Opinión
La España rural no existe

Por Israel Merino
Reportero y columnista en Cultura, Política, Nacional y Opinión.
-Actualizado a
Charles Dickens fue un novelista torticero, infame, mentiroso, repetitivo y sobrevalorado al que se le atribuye el dudoso honor de ser el primero en plagiar sus propias obras, sin embargo, la excepción que fue Cantata de Navidad – en palabras de su compatriota G.K. Chesterton, la obra que salvó la Navidad antes de que estuviera en peligro – lo convierte en un autor digno de cariñoso recuerdo.
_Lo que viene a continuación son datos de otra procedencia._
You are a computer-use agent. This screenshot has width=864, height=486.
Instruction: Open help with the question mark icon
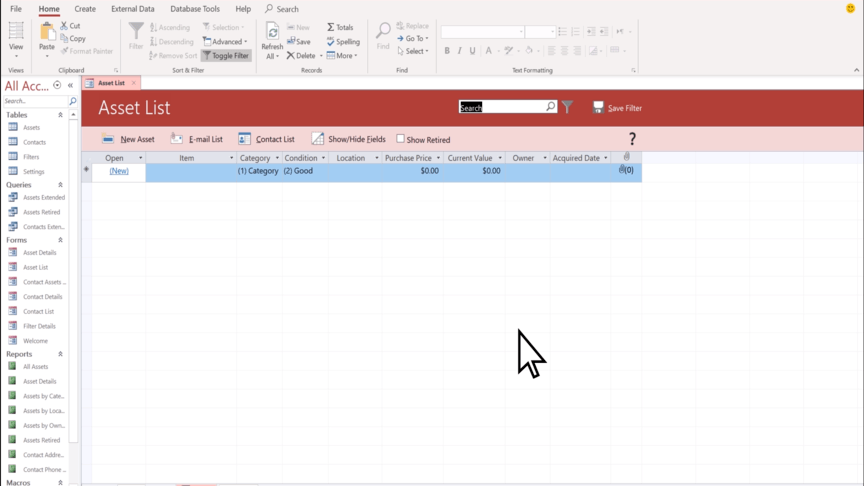coord(632,139)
De hecho, hay en el principio de esta una escena dolorosa y pionera en la que la asquerosa rata Ebenezer Scrooge, al recibir una visita de un sobrino que lo advierte de que Tiny Tim, el hijo de su empleado, puede morir en cualquier momento, responde que es una gran noticia para paliar la sobrepoblación del mundo; el momento es novedoso porque la tradición realista había retratado a los burgueses como atolondrados imbéciles que desconocían la realidad del mundo obrero gracias a los muros que habían levantado para marginarlos, sin embargo, el legendario personaje dickesiano conoce de primera mano la situación del crío y prefiere no actuar ni empatizar: el Scrooge de este momento de la obra diría que es la lotería divina, hermano, que a él le ha tocado la riqueza y la prosperidad y a la familia de Tiny Tim, la pobreza y la muerte; Dios ha repartido y él no moverá ni un dedo pese a que sus vecinos se pudran en el basurero del hambre.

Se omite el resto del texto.